| ← | 192nd | 194th | → |
- New York State Capitol (2009)

Overview
- Legislative body: New York State Legislature
- Jurisdiction: New York, United States
- Term: January 1, 1999 – December 31, 2000

Senate
- Members: 61
- President: Lt. Gov. Mary Donohue (R)
- Temporary President: Joseph Bruno (R)
- Party control: Republican (35-26)

Assembly
- Members: 150
- Speaker: Sheldon Silver (D)
- Party control: Democratic (98-52)

Sessions
- 1st: January 6 – ?, 1999
- 2nd: January 5 – ?, 2000

= 193rd New York State Legislature =

New York state legislative session

The 193rd New York State Legislature, consisting of the New York State Senate and the New York State Assembly, met from January 6, 1999, to December 31, 2000, during the fifth and sixth years of George Pataki's governorship, in Albany.

==Background==
Under the provisions of the New York Constitution of 1938 and the U.S. Supreme Court decision to follow the One man, one vote rule, re-apportioned in 1992 by the Legislature, 61 Senators and 150 assemblymen were elected in single-seat districts for two-year terms. Senate and Assembly districts consisted of approximately the same number of inhabitants, the area being apportioned contiguously without restrictions regarding county boundaries.

**GIVEN INFORMATION**
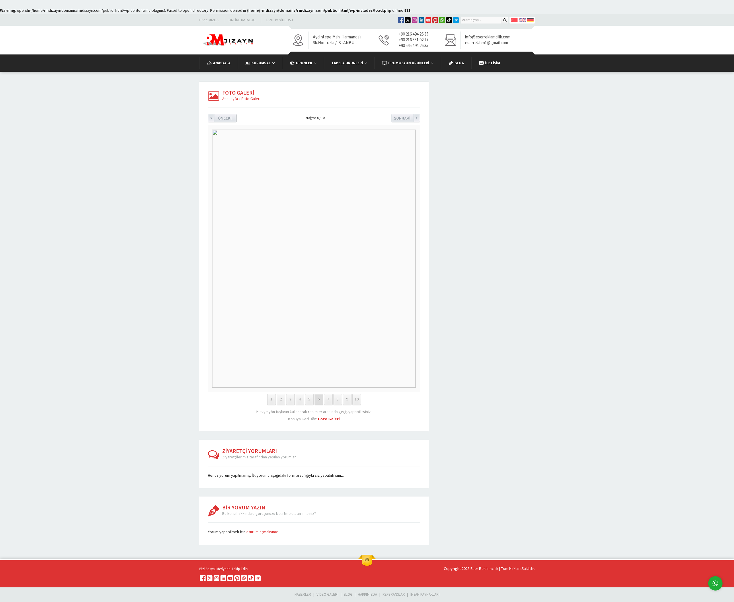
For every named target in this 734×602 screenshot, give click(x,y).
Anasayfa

**PROBLEM SET**
1. Decide whether each statement agrees with the 193rd New York State Legislature text, answering yes or no and quoting the deciding words: (a) The Senate had 61 members. (b) Democrats controlled the Senate. (c) The Legislature met in New York City.
2. Summarize the 193rd New York State Legislature text in two sentences.
3. According to the 193rd New York State Legislature text, who was Speaker of the Assembly?

**ANSWERS PER TASK**
1.
(a) Yes: "61 Senators and 150 assemblymen were elected in single-seat districts for two-year terms."
(b) No: "Party control: Republican (35-26)"
(c) No: "met from January 6, 1999, to December 31, 2000, during the fifth and sixth years of George Pataki's governorship, in Albany."

2. The 193rd New York State Legislature, made up of the Senate and the Assembly, met in Albany from January 6, 1999, to December 31, 2000, during the fifth and sixth years of George Pataki's governorship. Its 61 Senators and 150 assemblymen were elected for two-year terms in single-seat districts of roughly equal population, and Republicans controlled the Senate while Democrats controlled the Assembly.

3. Sheldon Silver, a Democrat.